Fleur de Lys trace sa route. Des millions de mètres cubes d’eau défilent sous notre quille. Notre sillon éphémère ne changera  rien à la faune qui y vit. Nous ne sommes que des passants. Le sentiment d’être totalement insignifiant est très présent. L’infini qui nous entoure remet Fleur de Lys à sa juste place : Une poussière sur l’océan. Les dauphins répondent présents plusieurs fois par jour. Nous nous demandons comment ils pratiquent pour se nourrir alors que ces fonds sont de abîmes. Les habitudes deviennent rituels. Les secondes, minutes et heures prennent leur temps. Les jours défilent lentement. Solitude. Solitude. J’essaye de na pas penser à notre fille, aux études en Belgique. A quelques heures d’avion pour les touristes, à des années lumières pour nous.

Je suis un peu déçu de ne pas avoir une ou deux journées de répit sans vent et sans mer qui nous permettraient de lire et de profiter confortablement de cette traversée. D’un autre point de vue nous progressons à raison de 130 milles marins par vingt quatre heures. L’arrivée se profile lentement mais surement à l’horizon.

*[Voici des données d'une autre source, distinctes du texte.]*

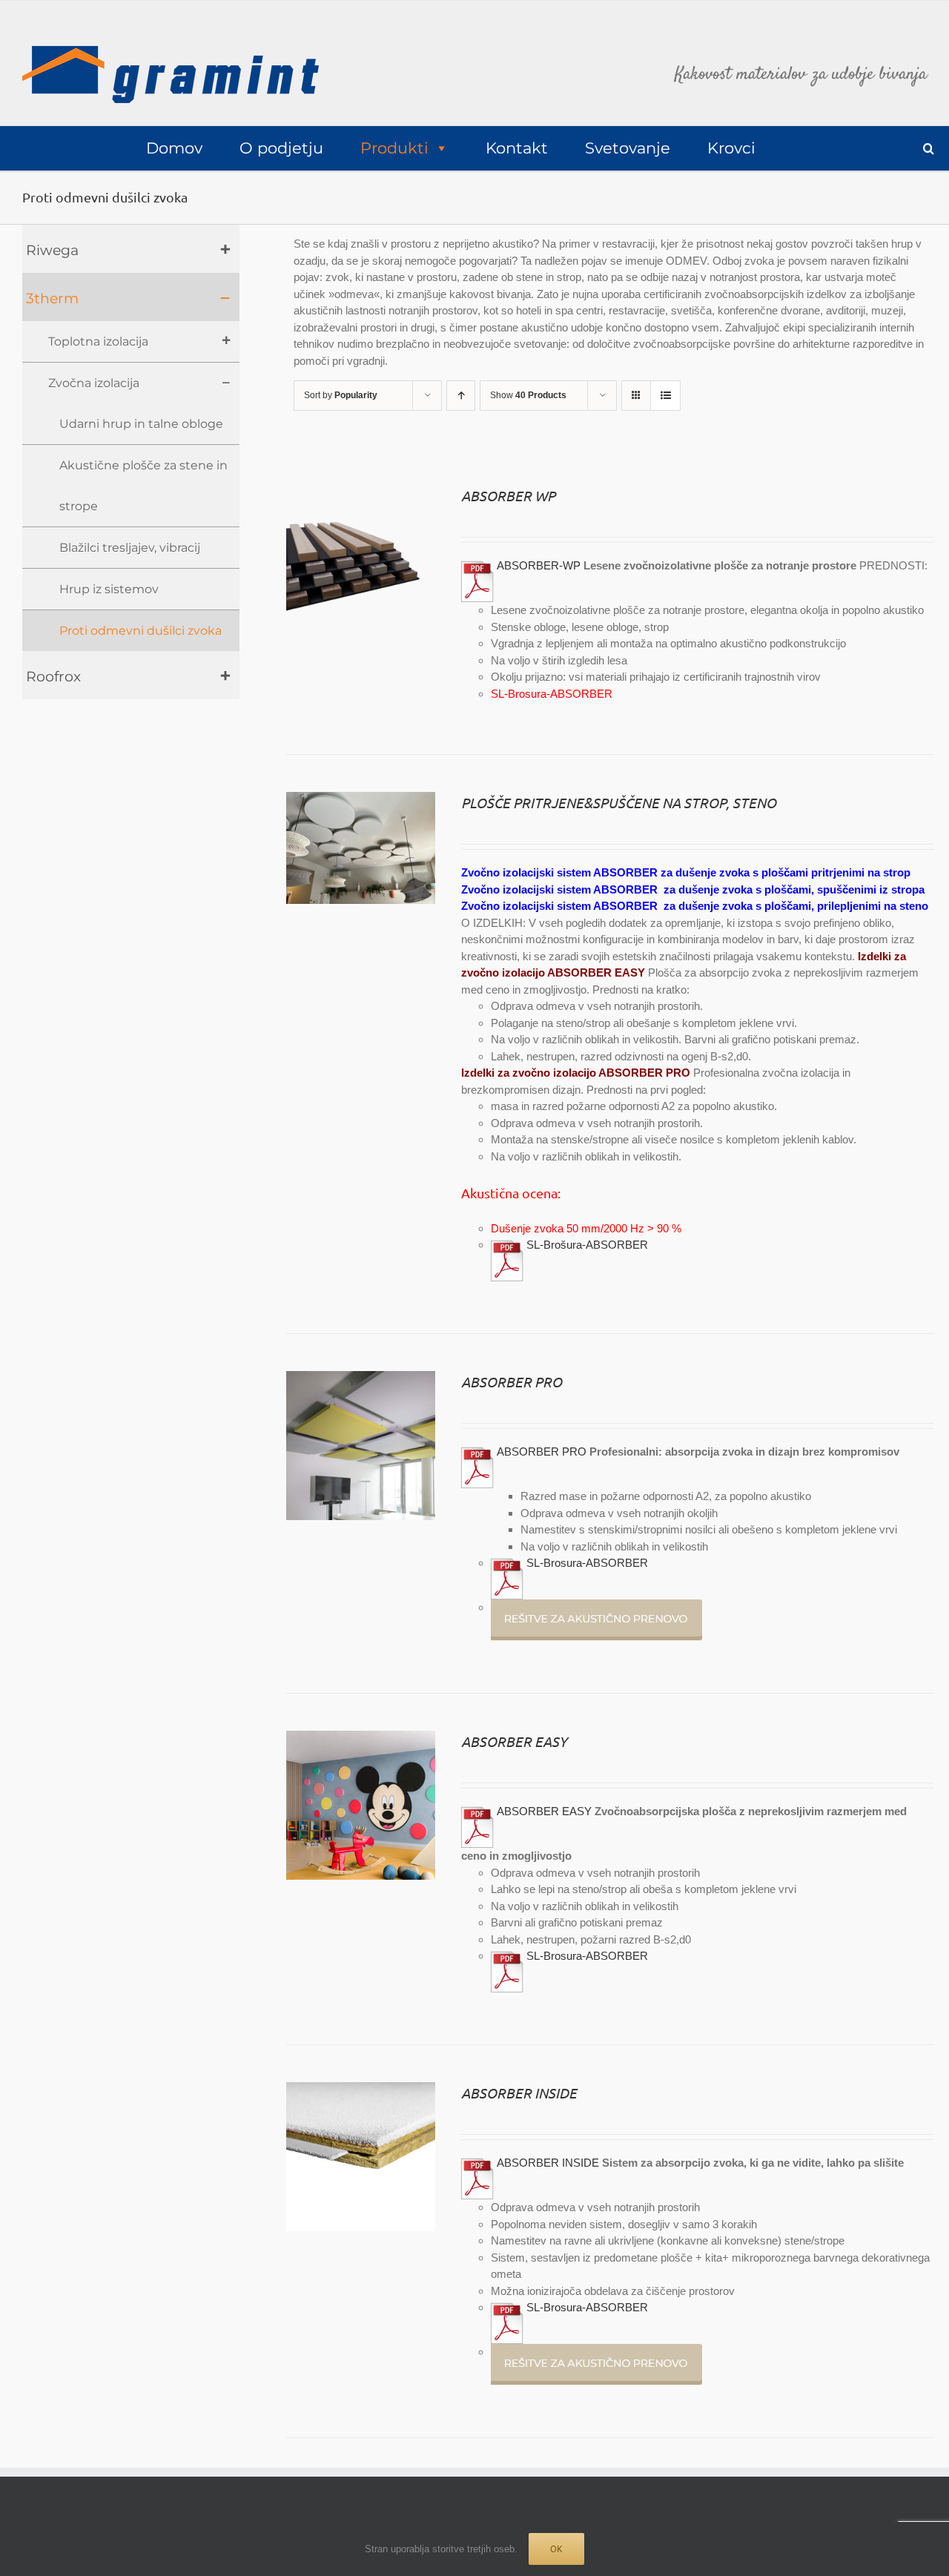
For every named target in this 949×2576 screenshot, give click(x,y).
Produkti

Serge et moi avons dur. Je suis un peu marqué mentalement par le poids des décisions que je dois prendre en permanence afin d’anticiper les changements de vent et physiquement par les incessantes manœuvres qu’elles impliquent. Les conséquences en sont que je commence à être en dette de sommeil. Pas assez toutefois que pour me résoudre à laisser le voilier sans surveillance… Il a des difficultés à dormir et son état de fatigue commence à m’inquiéter . Un signe surtout me fait peur : il a déjà accepté deux fois que je le remplace pour son quart. Lambiner n’est pas du tout son genre, si il retourne dans sa cabine sans rechigner lorsque je lui propose cette solution alors que c’est son tour c’est qu’il est vraiment très mal. Il reste quelques jours de navigation. Les pires du point de vu de l’inconfort car la station météorologique annonce des vents forts et une mer dangereuse à l’approche de la Martinique.
Heureusement, Véronique et Christophe sont en pleine santé. Pour eux la transatlantique peut encore durer des semaines avant qu’ils ne soient au bout de leurs ressources. Tant mieux ! Il est évident que nous ne sommes pas tous fabriqués de la même façon. Ce qui touche les uns laisse totalement indifférent les autres. Mystères de la condition humaine.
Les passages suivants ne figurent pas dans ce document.